=== TASK OBJECTIVE ===
Restate word for word the entries below, starting with the line with "Screen dimensions: 1366x600" and continuing through the line with "Given: Select peer D row label". Include both of those lines and no others.

(Stored data)

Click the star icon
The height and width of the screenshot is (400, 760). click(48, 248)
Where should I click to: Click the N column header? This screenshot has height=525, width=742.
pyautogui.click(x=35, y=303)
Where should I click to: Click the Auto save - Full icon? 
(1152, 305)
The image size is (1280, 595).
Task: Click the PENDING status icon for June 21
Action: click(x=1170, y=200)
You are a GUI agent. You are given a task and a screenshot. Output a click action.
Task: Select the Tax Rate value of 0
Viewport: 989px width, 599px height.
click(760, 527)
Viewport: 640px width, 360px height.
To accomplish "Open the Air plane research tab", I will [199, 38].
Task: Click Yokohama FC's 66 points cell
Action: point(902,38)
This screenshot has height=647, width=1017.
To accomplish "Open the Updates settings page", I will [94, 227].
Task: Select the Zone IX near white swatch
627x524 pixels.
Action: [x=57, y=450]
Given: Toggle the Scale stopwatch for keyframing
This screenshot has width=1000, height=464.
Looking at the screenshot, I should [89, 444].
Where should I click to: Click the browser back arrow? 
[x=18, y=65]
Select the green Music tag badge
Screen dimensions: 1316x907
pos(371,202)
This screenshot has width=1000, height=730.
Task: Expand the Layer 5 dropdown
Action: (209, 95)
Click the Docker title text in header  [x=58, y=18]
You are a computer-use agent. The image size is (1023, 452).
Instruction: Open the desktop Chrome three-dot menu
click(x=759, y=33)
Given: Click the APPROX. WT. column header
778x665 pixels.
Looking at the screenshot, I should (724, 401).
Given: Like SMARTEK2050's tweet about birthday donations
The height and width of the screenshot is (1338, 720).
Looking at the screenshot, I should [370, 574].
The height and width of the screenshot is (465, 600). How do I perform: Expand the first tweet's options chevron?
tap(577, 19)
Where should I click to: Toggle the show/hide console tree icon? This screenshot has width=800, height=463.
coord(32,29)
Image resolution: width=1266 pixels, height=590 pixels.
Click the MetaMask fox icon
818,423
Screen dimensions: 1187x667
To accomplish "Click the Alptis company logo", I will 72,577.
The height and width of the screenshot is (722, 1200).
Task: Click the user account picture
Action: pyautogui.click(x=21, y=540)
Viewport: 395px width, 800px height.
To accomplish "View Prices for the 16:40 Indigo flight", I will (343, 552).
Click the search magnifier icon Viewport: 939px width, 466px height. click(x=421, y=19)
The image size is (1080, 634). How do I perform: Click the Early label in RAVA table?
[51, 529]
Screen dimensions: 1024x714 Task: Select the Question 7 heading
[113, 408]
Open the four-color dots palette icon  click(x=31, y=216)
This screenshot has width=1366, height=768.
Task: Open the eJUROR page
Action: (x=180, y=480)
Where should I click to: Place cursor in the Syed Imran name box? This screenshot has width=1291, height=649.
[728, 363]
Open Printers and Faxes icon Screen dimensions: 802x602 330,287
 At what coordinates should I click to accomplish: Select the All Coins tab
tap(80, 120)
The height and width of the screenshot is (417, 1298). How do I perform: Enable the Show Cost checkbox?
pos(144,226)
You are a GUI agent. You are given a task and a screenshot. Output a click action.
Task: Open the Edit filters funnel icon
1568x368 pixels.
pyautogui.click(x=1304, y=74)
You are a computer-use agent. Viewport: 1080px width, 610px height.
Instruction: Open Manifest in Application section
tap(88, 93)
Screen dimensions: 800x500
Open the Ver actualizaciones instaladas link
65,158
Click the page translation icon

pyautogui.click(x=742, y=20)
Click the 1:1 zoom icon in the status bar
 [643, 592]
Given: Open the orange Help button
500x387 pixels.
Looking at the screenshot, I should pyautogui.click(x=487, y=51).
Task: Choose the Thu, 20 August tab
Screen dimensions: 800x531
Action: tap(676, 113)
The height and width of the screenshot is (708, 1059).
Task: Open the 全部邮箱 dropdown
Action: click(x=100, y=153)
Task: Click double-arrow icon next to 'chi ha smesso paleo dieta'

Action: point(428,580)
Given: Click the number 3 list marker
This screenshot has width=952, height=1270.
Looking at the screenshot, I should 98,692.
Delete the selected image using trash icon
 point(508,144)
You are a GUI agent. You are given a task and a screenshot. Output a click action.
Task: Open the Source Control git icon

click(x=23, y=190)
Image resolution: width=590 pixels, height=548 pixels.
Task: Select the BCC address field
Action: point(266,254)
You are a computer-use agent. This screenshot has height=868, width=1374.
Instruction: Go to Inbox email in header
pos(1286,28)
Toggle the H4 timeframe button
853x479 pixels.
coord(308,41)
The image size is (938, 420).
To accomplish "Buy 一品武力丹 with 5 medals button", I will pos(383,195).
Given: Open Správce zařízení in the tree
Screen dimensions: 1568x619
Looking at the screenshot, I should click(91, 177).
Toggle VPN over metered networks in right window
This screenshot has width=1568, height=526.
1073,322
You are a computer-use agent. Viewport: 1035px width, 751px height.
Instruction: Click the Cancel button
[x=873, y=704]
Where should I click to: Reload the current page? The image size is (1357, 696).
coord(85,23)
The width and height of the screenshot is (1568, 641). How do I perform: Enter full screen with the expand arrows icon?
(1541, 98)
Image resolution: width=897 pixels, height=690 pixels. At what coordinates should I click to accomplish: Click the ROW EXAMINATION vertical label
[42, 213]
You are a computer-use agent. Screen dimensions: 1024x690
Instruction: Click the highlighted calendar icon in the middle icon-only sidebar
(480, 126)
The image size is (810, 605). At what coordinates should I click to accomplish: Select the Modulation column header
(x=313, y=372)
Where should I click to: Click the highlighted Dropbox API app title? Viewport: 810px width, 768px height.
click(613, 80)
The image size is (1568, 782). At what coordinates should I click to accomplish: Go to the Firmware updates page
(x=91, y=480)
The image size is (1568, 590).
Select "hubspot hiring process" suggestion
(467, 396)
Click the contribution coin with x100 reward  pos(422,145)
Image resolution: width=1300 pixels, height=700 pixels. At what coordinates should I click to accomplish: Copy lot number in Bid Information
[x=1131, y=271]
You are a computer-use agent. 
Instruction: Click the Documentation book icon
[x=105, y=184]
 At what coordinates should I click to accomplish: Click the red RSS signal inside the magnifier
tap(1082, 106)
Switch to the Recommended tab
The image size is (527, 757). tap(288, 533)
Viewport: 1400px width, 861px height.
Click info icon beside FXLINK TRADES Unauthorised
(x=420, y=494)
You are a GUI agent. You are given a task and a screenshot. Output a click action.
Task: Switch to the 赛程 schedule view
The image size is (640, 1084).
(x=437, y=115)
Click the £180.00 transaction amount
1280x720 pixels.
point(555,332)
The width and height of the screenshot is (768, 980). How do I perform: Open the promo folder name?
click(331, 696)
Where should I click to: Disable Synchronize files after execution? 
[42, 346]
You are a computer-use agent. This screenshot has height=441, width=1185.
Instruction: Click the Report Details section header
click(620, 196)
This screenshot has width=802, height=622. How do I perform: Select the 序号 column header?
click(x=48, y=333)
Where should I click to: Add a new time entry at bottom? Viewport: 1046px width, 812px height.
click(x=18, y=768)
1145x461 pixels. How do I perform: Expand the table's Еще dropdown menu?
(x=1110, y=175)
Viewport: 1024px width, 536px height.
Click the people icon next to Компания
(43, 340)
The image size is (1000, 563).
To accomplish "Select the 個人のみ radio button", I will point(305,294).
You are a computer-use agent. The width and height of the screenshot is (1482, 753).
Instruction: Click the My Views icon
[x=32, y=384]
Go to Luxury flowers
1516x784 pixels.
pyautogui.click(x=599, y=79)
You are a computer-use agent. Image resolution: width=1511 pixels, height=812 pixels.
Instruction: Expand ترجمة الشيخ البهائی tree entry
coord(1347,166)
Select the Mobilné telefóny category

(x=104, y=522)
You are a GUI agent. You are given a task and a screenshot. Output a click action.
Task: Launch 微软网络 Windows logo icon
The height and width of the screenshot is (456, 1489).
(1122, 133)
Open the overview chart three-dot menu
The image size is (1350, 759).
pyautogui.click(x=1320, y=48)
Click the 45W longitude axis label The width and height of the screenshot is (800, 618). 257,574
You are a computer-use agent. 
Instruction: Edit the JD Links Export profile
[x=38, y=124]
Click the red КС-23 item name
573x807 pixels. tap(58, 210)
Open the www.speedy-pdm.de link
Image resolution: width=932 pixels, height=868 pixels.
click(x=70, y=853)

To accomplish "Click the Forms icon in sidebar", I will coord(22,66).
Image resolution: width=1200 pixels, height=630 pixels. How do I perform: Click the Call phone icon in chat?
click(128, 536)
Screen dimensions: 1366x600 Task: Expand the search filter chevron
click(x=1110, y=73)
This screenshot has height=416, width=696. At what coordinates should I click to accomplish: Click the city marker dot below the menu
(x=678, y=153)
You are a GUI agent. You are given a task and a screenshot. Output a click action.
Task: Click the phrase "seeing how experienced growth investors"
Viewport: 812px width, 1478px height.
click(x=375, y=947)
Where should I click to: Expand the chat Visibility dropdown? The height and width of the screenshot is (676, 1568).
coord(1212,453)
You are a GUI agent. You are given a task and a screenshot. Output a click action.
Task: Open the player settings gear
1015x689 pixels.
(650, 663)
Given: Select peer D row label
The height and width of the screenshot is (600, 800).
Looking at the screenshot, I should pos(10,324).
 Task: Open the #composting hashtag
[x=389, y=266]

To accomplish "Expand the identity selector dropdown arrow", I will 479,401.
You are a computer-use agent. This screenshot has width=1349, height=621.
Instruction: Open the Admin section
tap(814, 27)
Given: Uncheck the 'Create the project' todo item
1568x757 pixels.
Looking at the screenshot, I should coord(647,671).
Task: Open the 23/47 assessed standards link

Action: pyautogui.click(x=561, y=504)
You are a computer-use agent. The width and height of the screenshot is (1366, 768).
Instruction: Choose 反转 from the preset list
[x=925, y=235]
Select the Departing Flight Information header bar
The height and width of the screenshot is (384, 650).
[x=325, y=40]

=== TASK OUTPUT ===
Screen dimensions: 1366x600 Task: Expand the search filter chevron
click(x=1110, y=73)
This screenshot has height=416, width=696. At what coordinates should I click to accomplish: Click the city marker dot below the menu
(x=678, y=153)
You are a GUI agent. You are given a task and a screenshot. Output a click action.
Task: Click the phrase "seeing how experienced growth investors"
Viewport: 812px width, 1478px height.
click(x=375, y=947)
Where should I click to: Expand the chat Visibility dropdown? The height and width of the screenshot is (676, 1568).
coord(1212,453)
You are a GUI agent. You are given a task and a screenshot. Output a click action.
Task: Open the player settings gear
1015x689 pixels.
(650, 663)
Given: Select peer D row label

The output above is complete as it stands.